Day three, you read it the first time, and either echo read by three pages or try a chorus read. A chorus read is where you read it together, in unison, like a chorus. Sometimes these are hard, but for pacing, it helps.
Day four, you read it the first time then hand the book over to your kiddo for an entire kid-read. Give her specific praises for her super-star parts: I really like how you paid close attention to the punctuation here (point to the specific part). You noticed the question mark, and you knew that meant that [the character] was asking a question, so you made your voice go higher at the end.
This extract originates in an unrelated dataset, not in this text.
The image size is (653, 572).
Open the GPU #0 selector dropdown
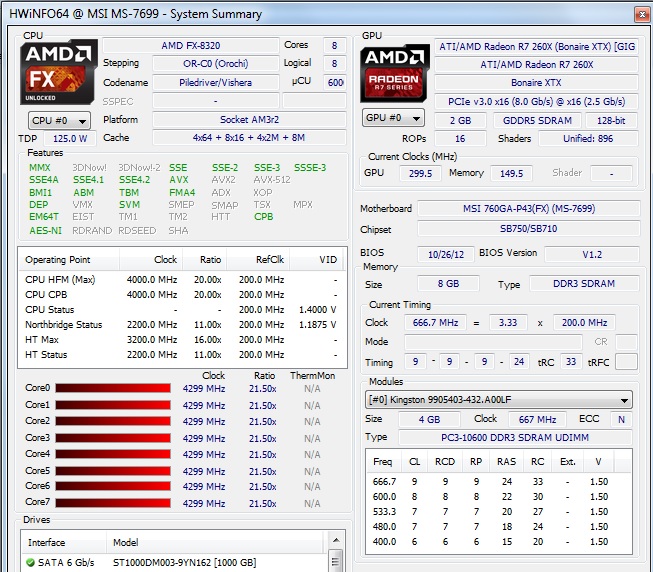pos(394,118)
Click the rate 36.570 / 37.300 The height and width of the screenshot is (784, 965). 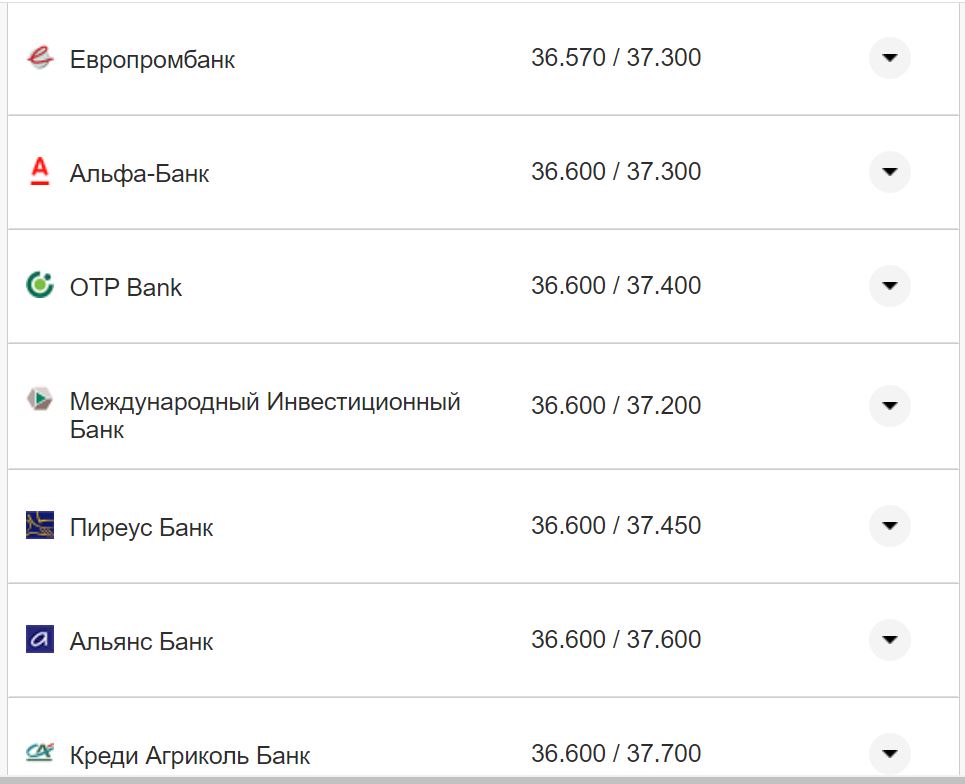coord(618,57)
Awesome.
Maybe on day four, you can tape yourselves reading or put it on video (not a big deal–just grab your flip cam or camera–it doesn’t have to be a huge, complicated video production) and talk about what sounded great and what you both need to work on.
Day five, it’s showtime. You both give yourselves ‘practice reads’– start by reading the book yourself and then give it to your child.  Then it’s the BEST READ EVER–you both get to go on ‘stage’ for the most awesome, perfect, wonderful read ever.  Video tape it, audio tape it, or Skype-read with your faraway aunts, cousins, grandparents, or friends.  You both practiced all week–now show off your skills!
DON’T: Laugh.
INSTEAD: Think about something serious and ugly and breathe deeply until you regain composure.
Even if your kiddo replaces ‘bat’ with ‘butt’ or ‘fact’ with ‘fart’ don’t laugh.  The fastest way to kill confidence is to have the person a kiddo loves and trusts the most laugh in his face.
If you can laugh together, that’s one thing; most likely if your kid is reading aloud and says ‘butt’, he’ll break out into hysterics and you will too. But if he’s working hard, concentrating, and trying his best and still managed to make a mistake that tickles your funny bone, then just move on.
DON’T SAY: You know this. . .
INSTEAD SAY: What part of the word do you recognize? If you get no response, say, Do you recognize this part (point to the beginning chunk or letter) or this part (point to the ending chunk or letter)?
Three things here:
1. If the kid knew it, she would have read it.
2. We all hate to be reminded that we knew something but forgot it.
3. By picking out two parts of the word, you’re setting her up for success. It all goes back to the choices thing that really helps with kids. Most likely she will recognize either the ‘b’ or ‘-at’ part of ‘bat’ or the ‘th’ or ‘-ick’ parts of ‘thick’.  If she can pick up either part, say, You got it! That does say ‘ick’. Now let’s put the first part, (give it to her and pronounce it) ‘th’ together with ‘ick’: th-ick. Thick!
Then put that new word into the sentence and give her a high-five for getting through it.
DON’T SAY: You’re wrong. That says, . . .
INSTEAD SAY: Nothing. Really. Remain silent. As hard as that may be.
It goes back to the very first thing I said about stopping kids as they read and making them re-read.
Let. Them. Read.
And unless it’s a mistake that interferes with the meaning of the text, let it go.  And even more importantly, if every time your child gets stuck, he looks at you and you give him the word, then he’ll have a pretty easy time reading with you and won’t get to practice any decoding skills.
Now, that being said, if he did make a huge meaning-changing mistake, at the end of the page, go back and say,
  • Are you correct?  (And if he says Yes! then say. . . )
  • Read it again and check closely. (If he reads it again incorrectly, say. . . ) 
  • Can you use the picture to help you figure it out?
  • Does it make sense?
  • Does it sound right?
(And if he looks at it again and still misses the error, say. . .  )
  • Can you find the tricky part? (And if not. . . )
  • It’s in this line.
  • I’ll point it out and help you find it. (And then go back to pointing out the two chunks he may know. . . )
After kids become more comfortable reading with you, then hit them with an Are you correct? every so often on a page that he did read correctly. It’s not to make kids think you’re a pain in the neck; it’s to help them become better self-monitors.  And as self-monitors, we’re constantly checking and re-checking to make sure that what we read made sense.